*** Begin section ***
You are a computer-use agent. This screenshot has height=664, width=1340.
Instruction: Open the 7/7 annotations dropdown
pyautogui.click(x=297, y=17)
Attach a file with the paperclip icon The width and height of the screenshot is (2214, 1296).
*** End section ***
*** Begin section ***
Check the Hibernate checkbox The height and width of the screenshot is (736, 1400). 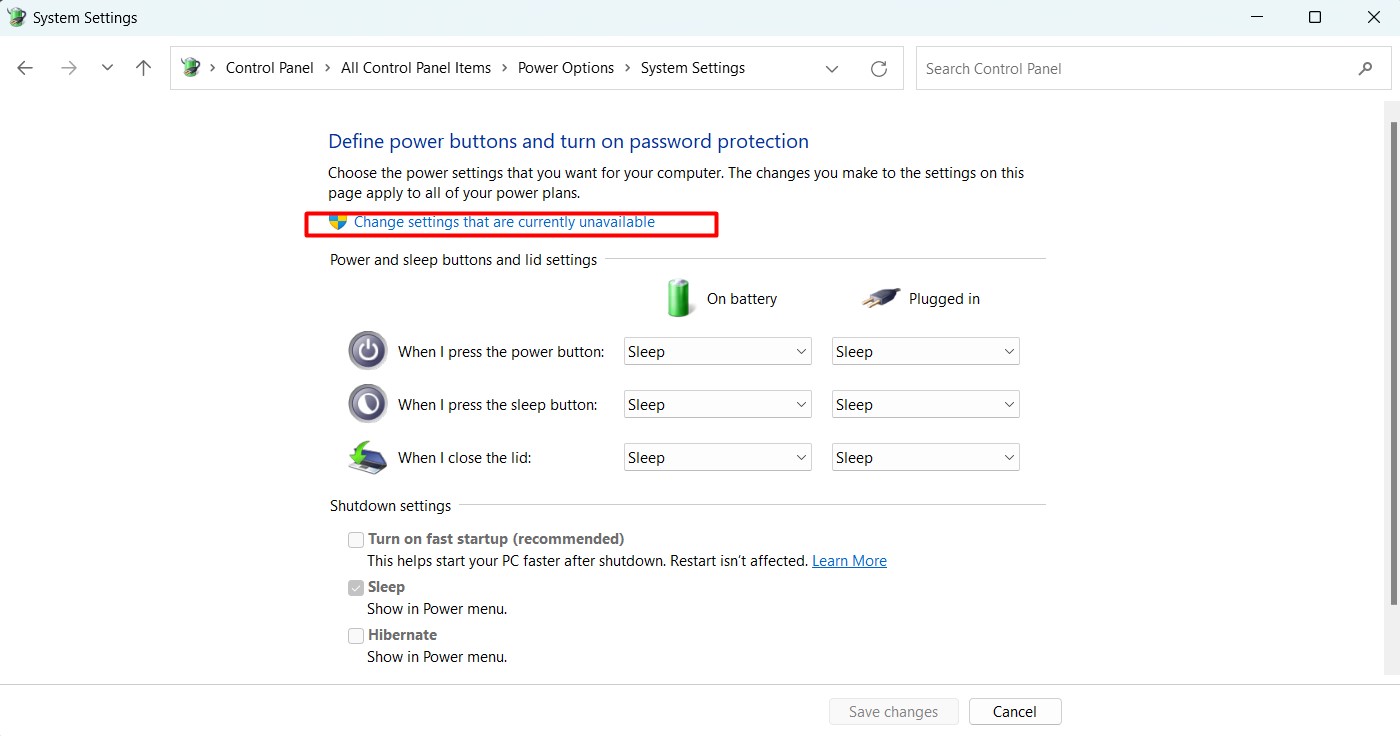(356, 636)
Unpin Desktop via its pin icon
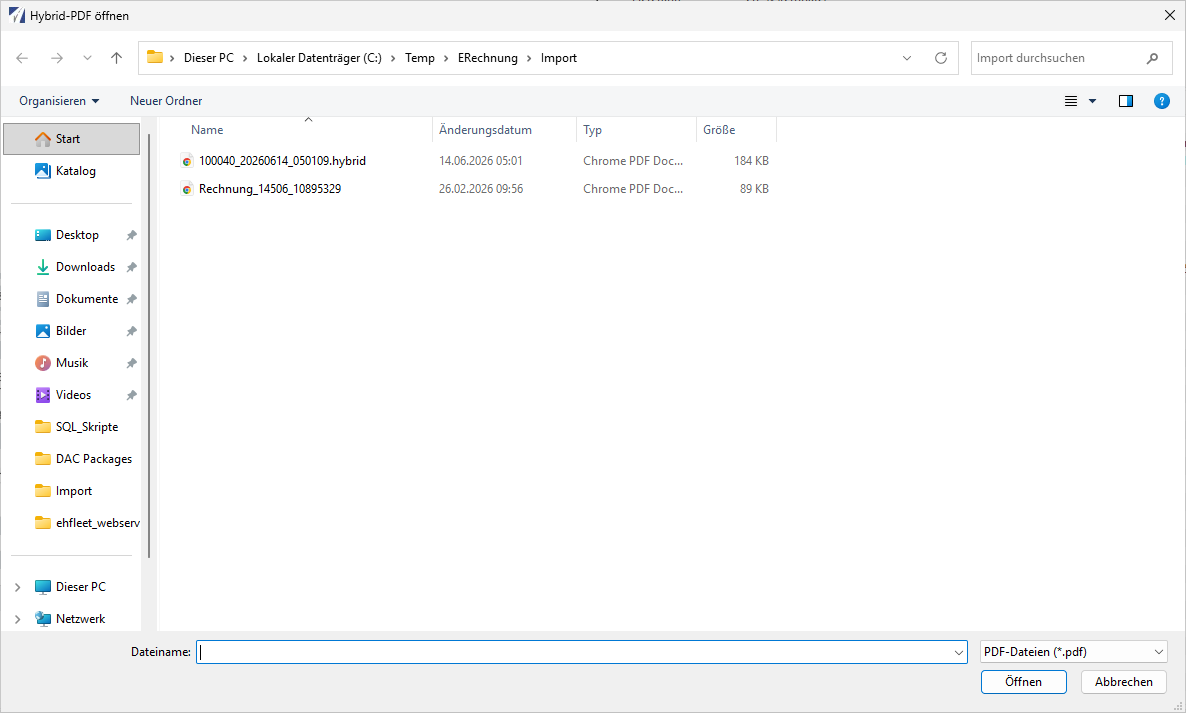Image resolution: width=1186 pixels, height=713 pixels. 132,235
*** End section ***
(REQUIRED ACTION): From the listing above, output exactly the run of lines that starts with the line containing "You are a computer-use" and ends with the line containing "Attach a file".

(EXPECTED ANSWER):
You are a computer-use agent. This screenshot has height=664, width=1340.
Instruction: Open the 7/7 annotations dropdown
pyautogui.click(x=297, y=17)
Attach a file with the paperclip icon The width and height of the screenshot is (2214, 1296).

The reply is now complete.